● Task to complete:
Nothing but a number should be given: the count of lines in the data that include the string "computer".

'''

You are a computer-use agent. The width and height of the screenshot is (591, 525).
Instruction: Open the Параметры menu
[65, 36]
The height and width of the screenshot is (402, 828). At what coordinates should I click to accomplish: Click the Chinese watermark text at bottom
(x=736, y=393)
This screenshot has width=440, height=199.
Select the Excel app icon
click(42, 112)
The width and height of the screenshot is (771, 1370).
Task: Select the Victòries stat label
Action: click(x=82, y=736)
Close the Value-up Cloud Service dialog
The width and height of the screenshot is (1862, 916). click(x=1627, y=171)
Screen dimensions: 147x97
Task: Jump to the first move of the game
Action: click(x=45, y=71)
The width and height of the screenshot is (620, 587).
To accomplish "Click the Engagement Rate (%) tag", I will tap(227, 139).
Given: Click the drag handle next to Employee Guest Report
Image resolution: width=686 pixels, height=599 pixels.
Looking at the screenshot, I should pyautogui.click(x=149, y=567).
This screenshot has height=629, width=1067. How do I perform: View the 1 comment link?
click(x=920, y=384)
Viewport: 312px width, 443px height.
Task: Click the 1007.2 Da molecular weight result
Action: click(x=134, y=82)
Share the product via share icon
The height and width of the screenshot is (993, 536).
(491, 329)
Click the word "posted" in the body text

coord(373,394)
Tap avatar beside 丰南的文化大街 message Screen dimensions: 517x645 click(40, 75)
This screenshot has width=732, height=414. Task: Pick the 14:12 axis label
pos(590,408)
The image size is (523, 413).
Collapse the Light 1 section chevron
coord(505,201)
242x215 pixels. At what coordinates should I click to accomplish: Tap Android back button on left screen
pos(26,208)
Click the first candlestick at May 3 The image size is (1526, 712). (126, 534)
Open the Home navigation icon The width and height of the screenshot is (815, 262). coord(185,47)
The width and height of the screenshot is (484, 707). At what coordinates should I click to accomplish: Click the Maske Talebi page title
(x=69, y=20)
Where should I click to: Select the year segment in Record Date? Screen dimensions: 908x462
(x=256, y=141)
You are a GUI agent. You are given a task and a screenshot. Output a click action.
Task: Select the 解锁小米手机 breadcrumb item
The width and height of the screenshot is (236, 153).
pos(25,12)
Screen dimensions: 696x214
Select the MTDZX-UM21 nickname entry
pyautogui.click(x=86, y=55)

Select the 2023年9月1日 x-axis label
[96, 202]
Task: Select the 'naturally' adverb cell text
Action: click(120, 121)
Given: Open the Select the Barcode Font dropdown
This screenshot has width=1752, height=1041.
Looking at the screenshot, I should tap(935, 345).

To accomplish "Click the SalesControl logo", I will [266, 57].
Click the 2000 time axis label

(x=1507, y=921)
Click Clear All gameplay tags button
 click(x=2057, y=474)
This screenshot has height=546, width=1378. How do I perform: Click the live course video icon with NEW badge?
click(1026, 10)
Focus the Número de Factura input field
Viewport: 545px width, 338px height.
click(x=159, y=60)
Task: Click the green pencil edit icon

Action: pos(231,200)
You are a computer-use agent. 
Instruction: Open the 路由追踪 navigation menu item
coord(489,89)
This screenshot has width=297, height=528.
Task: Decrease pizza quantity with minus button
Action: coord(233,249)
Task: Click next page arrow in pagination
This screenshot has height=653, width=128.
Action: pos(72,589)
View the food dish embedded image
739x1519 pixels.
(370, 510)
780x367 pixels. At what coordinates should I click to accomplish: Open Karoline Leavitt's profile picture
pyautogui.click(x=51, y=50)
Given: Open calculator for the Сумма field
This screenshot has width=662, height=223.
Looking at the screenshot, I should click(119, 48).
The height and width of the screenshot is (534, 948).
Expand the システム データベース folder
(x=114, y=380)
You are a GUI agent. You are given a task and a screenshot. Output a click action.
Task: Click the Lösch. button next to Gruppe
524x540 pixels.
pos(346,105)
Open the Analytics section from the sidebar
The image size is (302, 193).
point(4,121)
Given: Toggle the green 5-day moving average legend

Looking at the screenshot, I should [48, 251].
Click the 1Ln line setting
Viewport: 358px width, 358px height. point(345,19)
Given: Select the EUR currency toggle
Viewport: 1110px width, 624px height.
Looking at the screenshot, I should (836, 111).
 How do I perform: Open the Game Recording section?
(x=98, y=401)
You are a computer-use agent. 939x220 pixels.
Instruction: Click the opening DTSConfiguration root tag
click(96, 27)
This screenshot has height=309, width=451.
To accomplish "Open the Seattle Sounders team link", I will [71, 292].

'''

● Response box:
3